• [Required work] Down to the last line, repeat the data below exactly.

• [Record excerpts]
☆ ☆ ☆ ☆ ☆
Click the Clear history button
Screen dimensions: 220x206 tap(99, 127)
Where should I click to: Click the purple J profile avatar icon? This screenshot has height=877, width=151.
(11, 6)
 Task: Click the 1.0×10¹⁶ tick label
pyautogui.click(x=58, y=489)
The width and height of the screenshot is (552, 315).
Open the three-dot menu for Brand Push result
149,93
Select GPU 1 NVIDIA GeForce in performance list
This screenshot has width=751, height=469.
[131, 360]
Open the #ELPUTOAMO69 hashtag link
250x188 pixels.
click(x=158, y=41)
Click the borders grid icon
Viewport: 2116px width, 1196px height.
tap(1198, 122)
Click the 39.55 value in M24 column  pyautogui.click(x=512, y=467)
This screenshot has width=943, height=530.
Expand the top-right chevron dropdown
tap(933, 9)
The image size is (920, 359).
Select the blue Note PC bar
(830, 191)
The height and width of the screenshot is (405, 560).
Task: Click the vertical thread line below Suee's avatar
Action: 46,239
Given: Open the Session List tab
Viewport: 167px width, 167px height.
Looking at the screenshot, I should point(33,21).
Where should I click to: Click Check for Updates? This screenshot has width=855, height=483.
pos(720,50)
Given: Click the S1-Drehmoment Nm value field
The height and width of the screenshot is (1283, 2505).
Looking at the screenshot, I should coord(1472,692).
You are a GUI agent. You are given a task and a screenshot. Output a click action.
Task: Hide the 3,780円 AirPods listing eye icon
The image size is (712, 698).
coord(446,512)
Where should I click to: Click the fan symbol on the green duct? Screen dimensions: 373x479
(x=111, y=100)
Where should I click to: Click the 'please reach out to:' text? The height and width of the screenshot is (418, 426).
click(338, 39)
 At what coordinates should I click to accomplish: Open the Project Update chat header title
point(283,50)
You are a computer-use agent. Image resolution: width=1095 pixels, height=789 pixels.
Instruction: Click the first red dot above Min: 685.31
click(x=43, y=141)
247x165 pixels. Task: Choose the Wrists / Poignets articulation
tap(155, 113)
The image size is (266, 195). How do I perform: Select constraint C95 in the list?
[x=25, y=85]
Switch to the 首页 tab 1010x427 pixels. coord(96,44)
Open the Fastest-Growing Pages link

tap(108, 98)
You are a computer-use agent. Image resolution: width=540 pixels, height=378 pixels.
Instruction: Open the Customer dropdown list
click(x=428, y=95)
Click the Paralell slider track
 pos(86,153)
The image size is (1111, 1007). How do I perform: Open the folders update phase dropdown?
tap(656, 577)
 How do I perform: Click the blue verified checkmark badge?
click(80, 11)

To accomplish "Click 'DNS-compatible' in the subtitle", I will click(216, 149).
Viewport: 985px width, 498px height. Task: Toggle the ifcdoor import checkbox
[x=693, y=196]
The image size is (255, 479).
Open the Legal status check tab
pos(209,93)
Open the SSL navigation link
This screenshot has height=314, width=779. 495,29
☆ ☆ ☆ ☆ ☆
• [Output for this exercise]
Click the Clear history button
Screen dimensions: 220x206 tap(99, 127)
Where should I click to: Click the purple J profile avatar icon? This screenshot has height=877, width=151.
(11, 6)
 Task: Click the 1.0×10¹⁶ tick label
pyautogui.click(x=58, y=489)
The width and height of the screenshot is (552, 315).
Open the three-dot menu for Brand Push result
149,93
Select GPU 1 NVIDIA GeForce in performance list
This screenshot has width=751, height=469.
[131, 360]
Open the #ELPUTOAMO69 hashtag link
250x188 pixels.
click(x=158, y=41)
Click the borders grid icon
Viewport: 2116px width, 1196px height.
tap(1198, 122)
Click the 39.55 value in M24 column  pyautogui.click(x=512, y=467)
This screenshot has width=943, height=530.
Expand the top-right chevron dropdown
tap(933, 9)
The image size is (920, 359).
Select the blue Note PC bar
(830, 191)
The height and width of the screenshot is (405, 560).
Task: Click the vertical thread line below Suee's avatar
Action: 46,239
Given: Open the Session List tab
Viewport: 167px width, 167px height.
Looking at the screenshot, I should point(33,21).
Where should I click to: Click Check for Updates? This screenshot has width=855, height=483.
pos(720,50)
Given: Click the S1-Drehmoment Nm value field
The height and width of the screenshot is (1283, 2505).
Looking at the screenshot, I should coord(1472,692).
You are a GUI agent. You are given a task and a screenshot. Output a click action.
Task: Hide the 3,780円 AirPods listing eye icon
The image size is (712, 698).
coord(446,512)
Where should I click to: Click the fan symbol on the green duct? Screen dimensions: 373x479
(x=111, y=100)
Where should I click to: Click the 'please reach out to:' text? The height and width of the screenshot is (418, 426).
click(338, 39)
 At what coordinates should I click to accomplish: Open the Project Update chat header title
point(283,50)
You are a computer-use agent. Image resolution: width=1095 pixels, height=789 pixels.
Instruction: Click the first red dot above Min: 685.31
click(x=43, y=141)
247x165 pixels. Task: Choose the Wrists / Poignets articulation
tap(155, 113)
The image size is (266, 195). How do I perform: Select constraint C95 in the list?
[x=25, y=85]
Switch to the 首页 tab 1010x427 pixels. coord(96,44)
Open the Fastest-Growing Pages link

tap(108, 98)
You are a computer-use agent. Image resolution: width=540 pixels, height=378 pixels.
Instruction: Open the Customer dropdown list
click(x=428, y=95)
Click the Paralell slider track
 pos(86,153)
The image size is (1111, 1007). How do I perform: Open the folders update phase dropdown?
tap(656, 577)
 How do I perform: Click the blue verified checkmark badge?
click(80, 11)

To accomplish "Click 'DNS-compatible' in the subtitle", I will click(216, 149).
Viewport: 985px width, 498px height. Task: Toggle the ifcdoor import checkbox
[x=693, y=196]
The image size is (255, 479).
Open the Legal status check tab
pos(209,93)
Open the SSL navigation link
This screenshot has height=314, width=779. 495,29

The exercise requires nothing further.